The Cambridge History of English and American Literature in 18 Volumes (1907–21).
Volume II. The End of the Middle Ages.
§ 18. John But
And here, it seems to me, this author ceased. The remaining lines I believe to have been written by one John But. They relate that, ere the author reached the court Quod-bonum-est-tenete, he met with many wonders. First, as he passes through Youth, he meets Hunger, who says that he dwells with Death, and seeks Life in order to kill him. The author wishes to accompany him, but, being too faint to walk, receives broken meats from Hunger, and eats too much. He next meets Fever, who dwells with Death and is going to attack Life. He proposes to accompany Fever; but Fever rejects his offer and advises him to do well and pray constantly.

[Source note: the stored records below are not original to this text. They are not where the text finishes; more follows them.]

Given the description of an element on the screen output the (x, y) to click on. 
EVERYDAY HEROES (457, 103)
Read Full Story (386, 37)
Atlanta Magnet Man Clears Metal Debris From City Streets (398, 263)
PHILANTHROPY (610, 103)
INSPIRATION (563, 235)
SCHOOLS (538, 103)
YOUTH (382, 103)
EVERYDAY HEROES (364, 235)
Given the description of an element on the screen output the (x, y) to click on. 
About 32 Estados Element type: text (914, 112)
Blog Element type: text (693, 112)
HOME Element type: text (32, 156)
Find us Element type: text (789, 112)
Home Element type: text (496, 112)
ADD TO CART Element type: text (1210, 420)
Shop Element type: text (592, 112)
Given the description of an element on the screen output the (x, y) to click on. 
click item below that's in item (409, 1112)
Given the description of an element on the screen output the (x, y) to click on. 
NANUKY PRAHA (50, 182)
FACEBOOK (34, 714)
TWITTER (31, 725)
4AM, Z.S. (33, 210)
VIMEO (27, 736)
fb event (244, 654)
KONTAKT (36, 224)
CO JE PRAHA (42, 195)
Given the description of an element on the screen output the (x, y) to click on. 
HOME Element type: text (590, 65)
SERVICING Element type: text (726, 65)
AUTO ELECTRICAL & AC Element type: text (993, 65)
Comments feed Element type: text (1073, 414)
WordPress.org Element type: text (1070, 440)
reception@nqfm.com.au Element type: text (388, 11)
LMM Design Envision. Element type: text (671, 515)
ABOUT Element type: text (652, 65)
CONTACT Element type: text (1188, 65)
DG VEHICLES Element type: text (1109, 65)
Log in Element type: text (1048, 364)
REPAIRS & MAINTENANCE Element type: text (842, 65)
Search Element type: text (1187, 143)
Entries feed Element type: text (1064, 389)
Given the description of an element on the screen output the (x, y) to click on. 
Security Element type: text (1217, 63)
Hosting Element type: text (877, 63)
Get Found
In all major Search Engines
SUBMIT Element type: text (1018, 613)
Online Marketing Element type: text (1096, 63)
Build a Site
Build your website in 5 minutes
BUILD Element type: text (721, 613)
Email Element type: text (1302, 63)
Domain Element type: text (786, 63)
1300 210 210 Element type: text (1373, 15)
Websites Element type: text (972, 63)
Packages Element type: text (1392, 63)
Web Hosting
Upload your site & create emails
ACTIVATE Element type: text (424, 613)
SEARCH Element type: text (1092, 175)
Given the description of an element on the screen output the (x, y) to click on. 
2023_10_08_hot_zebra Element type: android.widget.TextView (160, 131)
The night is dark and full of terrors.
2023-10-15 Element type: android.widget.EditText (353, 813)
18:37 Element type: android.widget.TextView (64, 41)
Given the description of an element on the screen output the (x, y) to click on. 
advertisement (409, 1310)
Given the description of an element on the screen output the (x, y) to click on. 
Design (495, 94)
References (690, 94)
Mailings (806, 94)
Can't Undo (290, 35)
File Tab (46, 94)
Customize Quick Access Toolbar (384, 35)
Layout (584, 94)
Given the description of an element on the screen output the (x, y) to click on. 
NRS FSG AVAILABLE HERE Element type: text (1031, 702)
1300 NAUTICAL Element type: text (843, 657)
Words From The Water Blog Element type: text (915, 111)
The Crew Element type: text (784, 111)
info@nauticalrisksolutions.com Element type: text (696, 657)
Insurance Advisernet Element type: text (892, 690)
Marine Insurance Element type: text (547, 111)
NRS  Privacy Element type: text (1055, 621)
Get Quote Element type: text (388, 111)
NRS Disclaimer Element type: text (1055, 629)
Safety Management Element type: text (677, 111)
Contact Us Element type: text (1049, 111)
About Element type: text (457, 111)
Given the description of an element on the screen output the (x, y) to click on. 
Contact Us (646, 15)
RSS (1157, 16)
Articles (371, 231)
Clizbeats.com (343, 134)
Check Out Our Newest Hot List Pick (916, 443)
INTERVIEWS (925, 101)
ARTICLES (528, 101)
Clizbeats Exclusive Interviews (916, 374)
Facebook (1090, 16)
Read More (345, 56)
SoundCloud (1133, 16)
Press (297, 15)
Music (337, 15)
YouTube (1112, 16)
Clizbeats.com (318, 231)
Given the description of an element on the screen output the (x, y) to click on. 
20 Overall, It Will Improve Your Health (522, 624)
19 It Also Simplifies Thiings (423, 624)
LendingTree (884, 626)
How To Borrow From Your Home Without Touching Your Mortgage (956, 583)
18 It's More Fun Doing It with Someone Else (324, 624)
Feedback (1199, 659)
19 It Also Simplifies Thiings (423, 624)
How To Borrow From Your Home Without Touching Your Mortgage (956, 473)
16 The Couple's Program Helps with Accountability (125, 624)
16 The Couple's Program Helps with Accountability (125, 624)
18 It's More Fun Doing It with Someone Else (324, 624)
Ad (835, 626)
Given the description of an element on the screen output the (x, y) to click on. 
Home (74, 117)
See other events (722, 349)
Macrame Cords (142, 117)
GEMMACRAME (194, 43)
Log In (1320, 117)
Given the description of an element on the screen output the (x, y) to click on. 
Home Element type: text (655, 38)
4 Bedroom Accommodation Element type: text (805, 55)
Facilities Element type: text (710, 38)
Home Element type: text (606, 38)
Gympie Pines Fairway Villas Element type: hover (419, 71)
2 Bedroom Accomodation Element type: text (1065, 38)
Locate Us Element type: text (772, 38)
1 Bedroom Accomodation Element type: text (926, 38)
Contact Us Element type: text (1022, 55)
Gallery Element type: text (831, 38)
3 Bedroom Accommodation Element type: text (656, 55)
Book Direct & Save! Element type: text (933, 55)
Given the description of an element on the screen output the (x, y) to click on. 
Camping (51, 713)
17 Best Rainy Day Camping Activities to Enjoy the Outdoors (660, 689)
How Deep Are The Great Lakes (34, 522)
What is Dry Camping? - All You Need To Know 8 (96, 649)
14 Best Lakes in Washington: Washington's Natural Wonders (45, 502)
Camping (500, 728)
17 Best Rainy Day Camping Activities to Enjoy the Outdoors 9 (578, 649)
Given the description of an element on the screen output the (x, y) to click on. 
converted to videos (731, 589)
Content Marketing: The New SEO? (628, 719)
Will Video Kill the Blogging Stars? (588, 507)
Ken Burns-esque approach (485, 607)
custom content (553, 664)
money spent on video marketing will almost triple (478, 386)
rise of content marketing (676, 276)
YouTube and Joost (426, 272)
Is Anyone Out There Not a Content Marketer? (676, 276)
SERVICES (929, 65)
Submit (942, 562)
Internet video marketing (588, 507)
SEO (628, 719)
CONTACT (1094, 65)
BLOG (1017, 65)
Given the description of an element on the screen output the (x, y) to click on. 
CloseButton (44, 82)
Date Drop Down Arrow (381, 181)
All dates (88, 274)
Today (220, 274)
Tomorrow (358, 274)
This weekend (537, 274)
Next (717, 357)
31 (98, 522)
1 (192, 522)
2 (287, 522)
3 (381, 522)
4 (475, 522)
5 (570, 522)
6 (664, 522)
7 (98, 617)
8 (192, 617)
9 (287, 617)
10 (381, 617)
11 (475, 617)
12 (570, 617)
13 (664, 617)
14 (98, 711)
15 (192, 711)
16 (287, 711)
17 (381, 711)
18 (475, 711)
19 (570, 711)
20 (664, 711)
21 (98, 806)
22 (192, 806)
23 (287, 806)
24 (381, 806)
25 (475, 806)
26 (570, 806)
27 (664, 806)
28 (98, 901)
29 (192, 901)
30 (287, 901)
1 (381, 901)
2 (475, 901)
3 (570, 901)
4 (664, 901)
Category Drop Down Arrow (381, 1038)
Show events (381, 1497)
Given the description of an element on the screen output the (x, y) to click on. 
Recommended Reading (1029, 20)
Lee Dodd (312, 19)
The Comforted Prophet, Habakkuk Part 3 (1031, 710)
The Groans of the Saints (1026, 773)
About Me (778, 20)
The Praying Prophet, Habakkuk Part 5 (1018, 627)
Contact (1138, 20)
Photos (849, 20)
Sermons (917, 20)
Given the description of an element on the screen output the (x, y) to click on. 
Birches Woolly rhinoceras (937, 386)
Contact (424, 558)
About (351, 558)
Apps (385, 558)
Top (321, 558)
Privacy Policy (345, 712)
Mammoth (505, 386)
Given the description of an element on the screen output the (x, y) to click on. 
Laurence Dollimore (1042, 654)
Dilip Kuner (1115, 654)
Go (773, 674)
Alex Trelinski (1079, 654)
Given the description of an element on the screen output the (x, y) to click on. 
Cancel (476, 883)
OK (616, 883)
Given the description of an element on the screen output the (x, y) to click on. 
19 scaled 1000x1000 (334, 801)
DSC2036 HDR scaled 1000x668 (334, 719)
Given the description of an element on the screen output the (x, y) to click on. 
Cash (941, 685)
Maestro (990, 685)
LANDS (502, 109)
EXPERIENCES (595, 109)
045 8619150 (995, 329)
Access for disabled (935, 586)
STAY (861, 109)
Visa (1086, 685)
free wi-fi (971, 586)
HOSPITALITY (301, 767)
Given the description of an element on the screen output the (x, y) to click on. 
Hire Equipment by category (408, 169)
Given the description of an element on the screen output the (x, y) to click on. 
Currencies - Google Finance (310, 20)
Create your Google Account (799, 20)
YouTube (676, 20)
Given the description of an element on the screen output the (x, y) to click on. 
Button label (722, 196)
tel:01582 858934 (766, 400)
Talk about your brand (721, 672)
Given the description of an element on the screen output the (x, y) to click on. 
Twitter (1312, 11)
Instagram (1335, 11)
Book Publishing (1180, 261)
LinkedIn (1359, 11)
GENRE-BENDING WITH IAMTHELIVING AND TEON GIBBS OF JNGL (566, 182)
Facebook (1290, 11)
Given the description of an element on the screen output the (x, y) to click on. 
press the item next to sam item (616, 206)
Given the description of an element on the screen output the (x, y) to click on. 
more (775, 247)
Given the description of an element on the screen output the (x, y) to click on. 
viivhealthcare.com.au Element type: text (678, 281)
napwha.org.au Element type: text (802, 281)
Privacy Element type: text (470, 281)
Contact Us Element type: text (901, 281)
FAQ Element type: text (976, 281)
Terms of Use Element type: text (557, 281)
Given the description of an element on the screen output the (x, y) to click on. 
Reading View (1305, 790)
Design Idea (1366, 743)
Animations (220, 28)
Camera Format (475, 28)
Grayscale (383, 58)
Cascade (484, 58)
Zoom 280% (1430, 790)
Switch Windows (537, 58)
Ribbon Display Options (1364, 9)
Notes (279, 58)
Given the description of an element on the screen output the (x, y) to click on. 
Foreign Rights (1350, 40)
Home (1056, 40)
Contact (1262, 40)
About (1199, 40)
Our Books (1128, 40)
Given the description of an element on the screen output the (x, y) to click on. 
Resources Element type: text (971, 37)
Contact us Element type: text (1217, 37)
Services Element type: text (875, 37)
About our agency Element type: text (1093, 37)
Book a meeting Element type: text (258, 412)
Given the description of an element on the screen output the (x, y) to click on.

Skeat originally ascribed to John But only the last twelve lines, beginning, “And so bade John But.” It seems unlikely, however, that the “end” which John But says he made refers to these lines only; certainly, it is not customary for scribes to use such a term for the supplications they add to a poem,. And it is hard to conceive the motive of the author for finishing in this hasty fashion a poem which interested him, and which obviously had such immediate success. For these or similar reasons Skeat, later, admitted the possibility that the work of John But began seven lines earlier, with “Will knew that this speech was speedy.” But the same reasoning applies to all the lines after 1.56, and an attentive reading of them will disclose several particulars at variance with the style or conceptions of the rest of the poem.
In closing our survey of the poems included in the A-text, we may note that, in their own day, they were not regarded as directed against the friars, for MS. Rawl. Poet. 137 contains this inscription, “in an old hand”: Hoc volumen conceditur ad usum fratrum minorum de observantia cantuariae.